Offsets have issues when done properly but good ones should remove what the emissions were. Any real offset is additional, i.e it did not happen without the payment from the company. Google’s renewables are already generated and they are just buying them rather than creating more or taking carbon out the atmosphere. No new renewables are generated here and the price paid is typically far to low to cause new renewables to be built.

Unless Google misspoke this is quite poor but they are following the rules so isn’t their fault. I didn’t like standards when I did ISO14001 for the reason it could be easily cheated. It was a paper trail of thought without any proven reductions being required.

Google also aim to tackle legacy emissions which means what they emitted before they were “neutral” in 2007. They say this is through high quality offsets which is hopefully true.

In many ways Google are great.

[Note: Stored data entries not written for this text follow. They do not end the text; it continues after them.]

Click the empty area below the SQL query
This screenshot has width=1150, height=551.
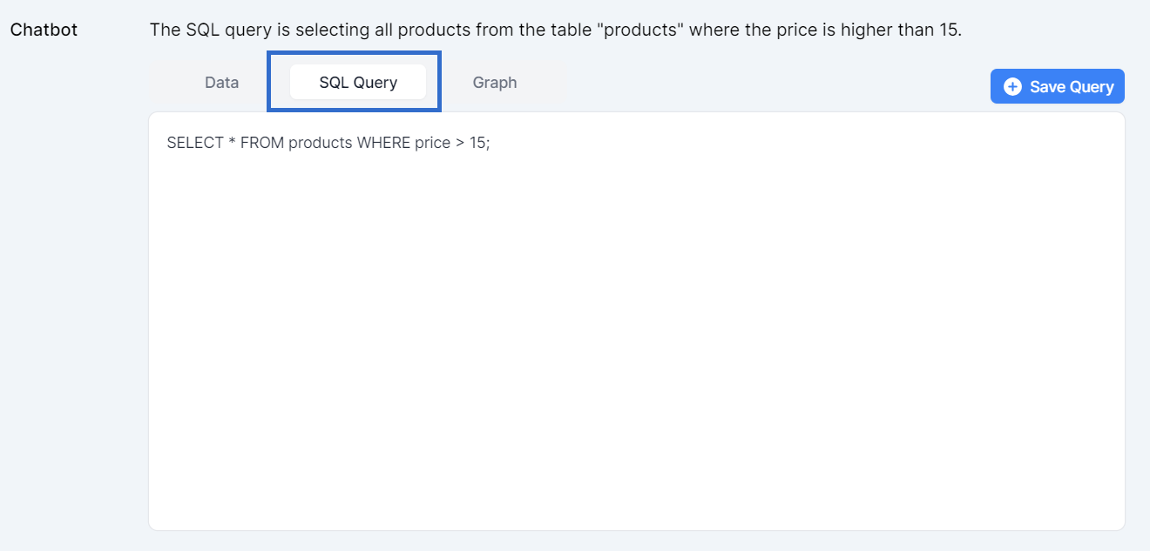(x=636, y=366)
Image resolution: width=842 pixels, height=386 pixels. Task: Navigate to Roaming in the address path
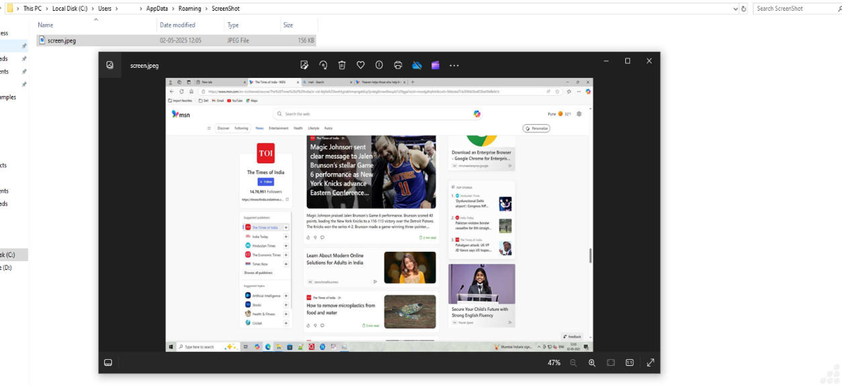coord(190,9)
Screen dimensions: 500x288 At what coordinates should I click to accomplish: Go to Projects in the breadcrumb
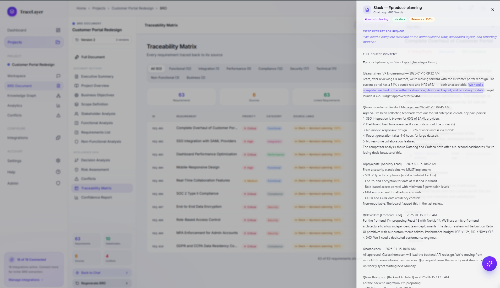[x=99, y=8]
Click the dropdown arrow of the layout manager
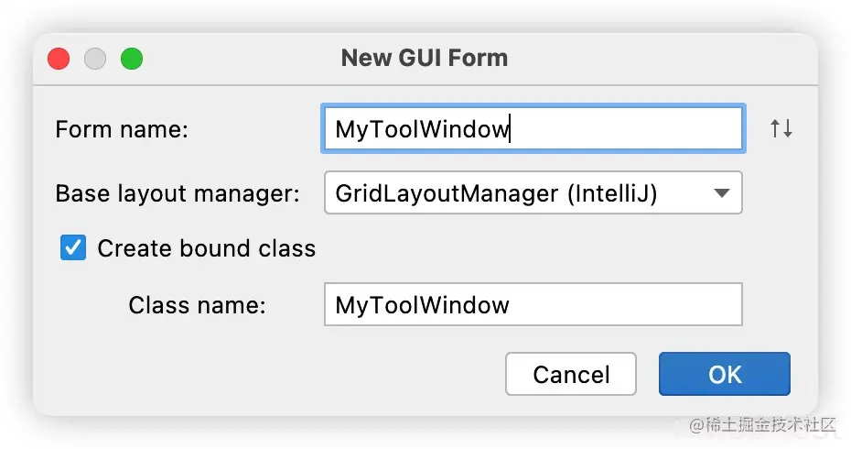851x449 pixels. 721,193
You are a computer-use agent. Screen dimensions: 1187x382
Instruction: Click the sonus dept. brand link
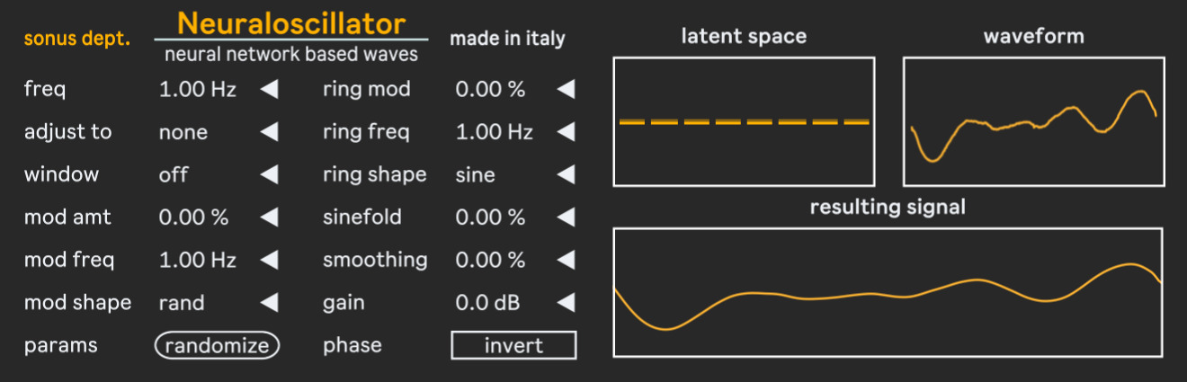click(76, 40)
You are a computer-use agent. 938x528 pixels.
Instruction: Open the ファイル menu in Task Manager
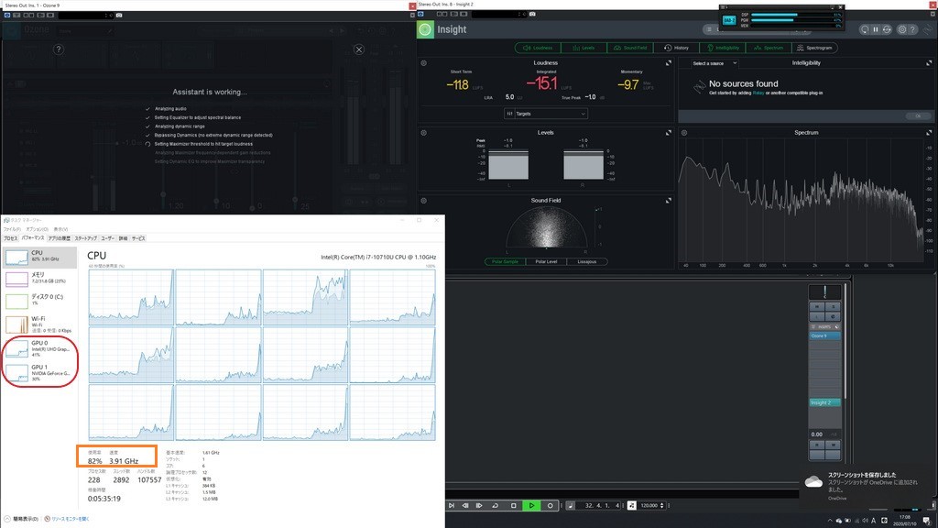tap(14, 229)
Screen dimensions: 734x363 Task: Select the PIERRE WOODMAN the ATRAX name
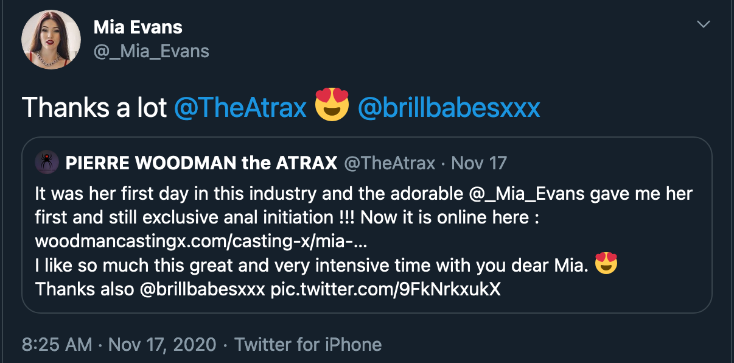[201, 163]
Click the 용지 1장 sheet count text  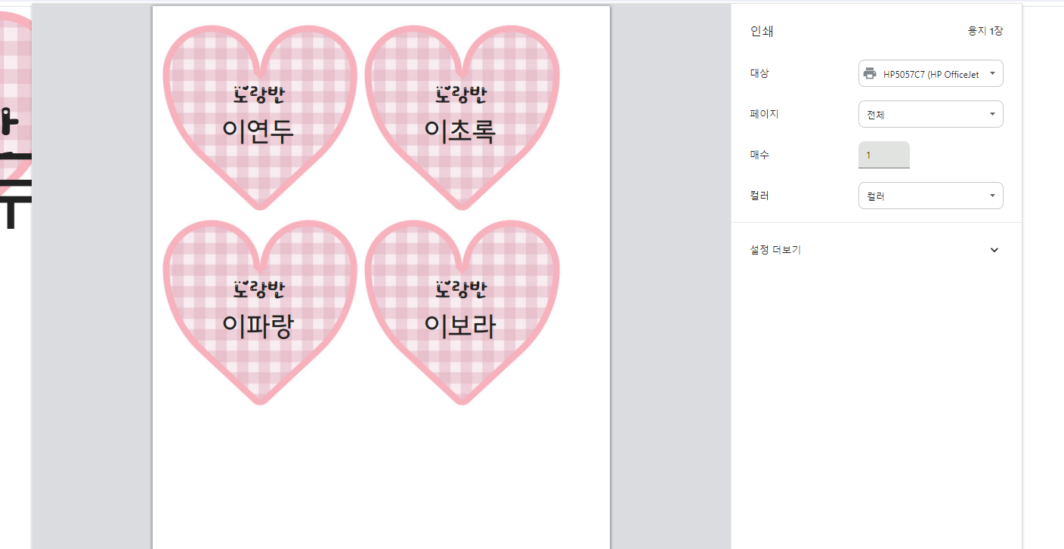985,32
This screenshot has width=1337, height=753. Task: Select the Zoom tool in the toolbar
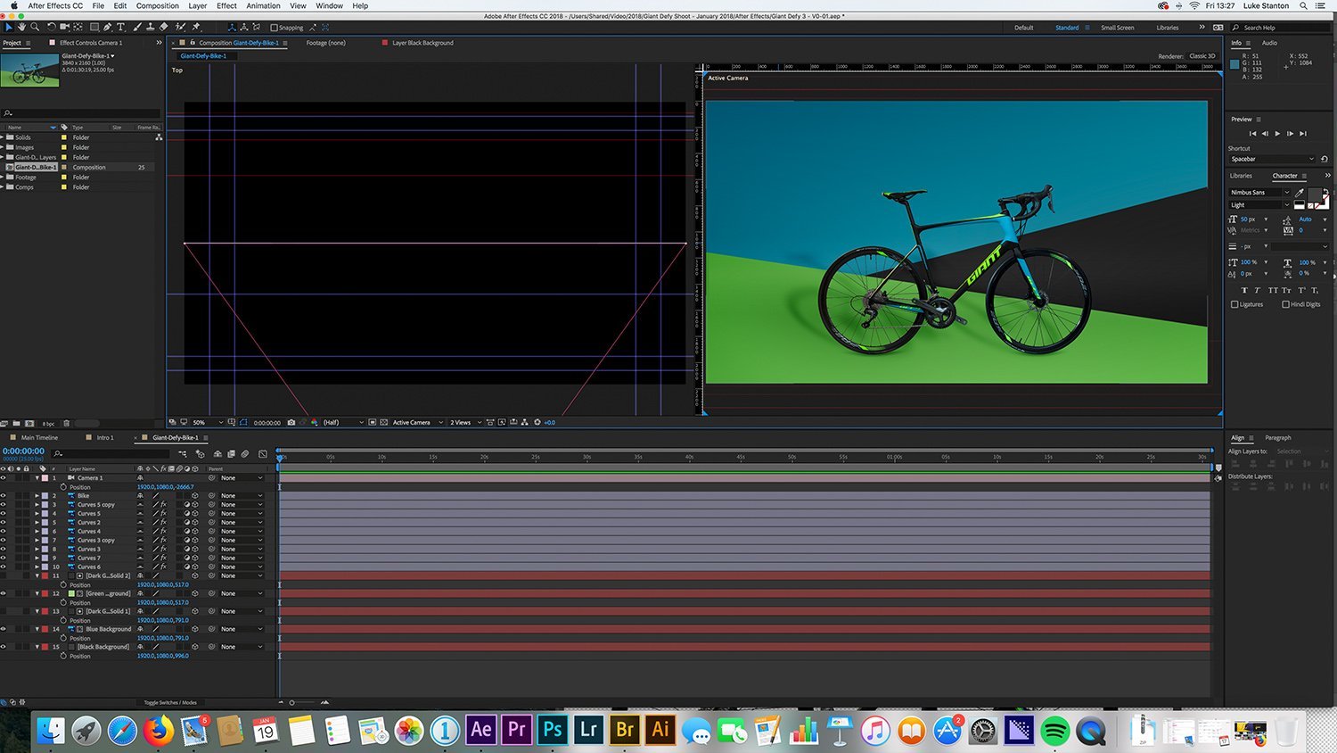tap(34, 27)
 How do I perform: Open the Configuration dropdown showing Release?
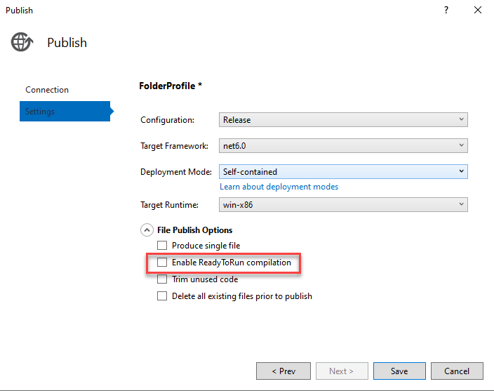(x=343, y=120)
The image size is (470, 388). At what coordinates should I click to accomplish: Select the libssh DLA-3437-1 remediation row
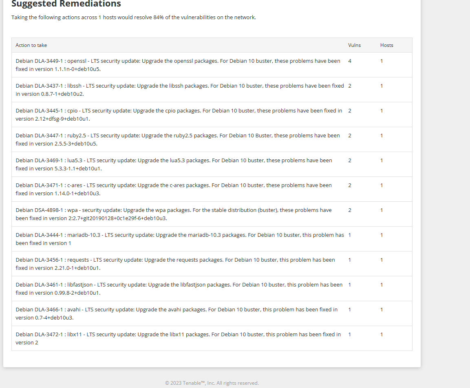pos(179,90)
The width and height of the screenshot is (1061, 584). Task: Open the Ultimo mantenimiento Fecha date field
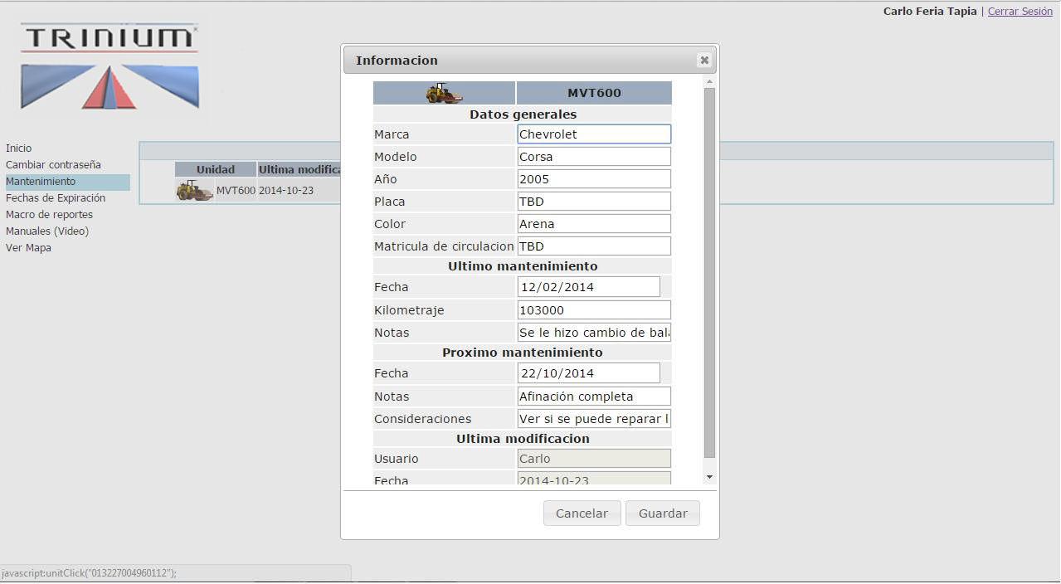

Getting to fully renewable energy by 2030 is their goal which would be incredible, so this is not an attack on them. They actually have great aims and using PAS 2060 as a stepping stone of progress is great.

Rather, carbon neutrality as a concept is flawed for the simple reason if everyone was carbon neutral carbon emissions would still increase.

 That clearly isn’t neutrality.

How Bad is Bitcoin?

Bitcoin and Energy Use

There is a lot of chat about Bitcoin and electricity use at the moment with many sources quoting that Bitcoin uses “More than all the worlds solar panels create” or “more than XX country”. Whilst I am not defending bitcoin energy use (it is very high) these arguments are incorrect and unhelpful.

In 2020 the total solar power produced was 844TWh, whilst estimates for Bitcoin put it somewhere around 115-139TWh. That means Bitcoin uses the equivalent of 16% of solar energy (roughly). Very high for sure but there is no need to make up stats to make it worse, otherwise you undermine your credibility by parroting an easily disputable “fact”.

 Bitcoin generates energy as people use computers to “mine” (solve complex problems) which gains them bitcoin essentially. How this model of currency compares to the rest is unclear, the current banking system also uses masses of energy and materials (metal etc) which Bitcoin proponents often argue. This is true but this is also not a valid argument, you can’t compare Bitcoin to the global financial system, you would have to compare all the cryptocurrency footprints collectively if you are arguing this system will replace the current one. There is a valid point in here, the metal in our coins also got mined, smelted and shipped so there will be a high material and electricity cost from that and from the bank computer servers. You could easily argue that precious metal mining is worse than Bitcoin mining for sure. Really neither should exist in the form that they currently do. If it is just that Bitcoin uses more energy then maybe that is ok? Afterall, we can probably tackle energy use more easily than say exploitation and child labour in physical mining. Maybe high energy outweighs massive human rights abuses?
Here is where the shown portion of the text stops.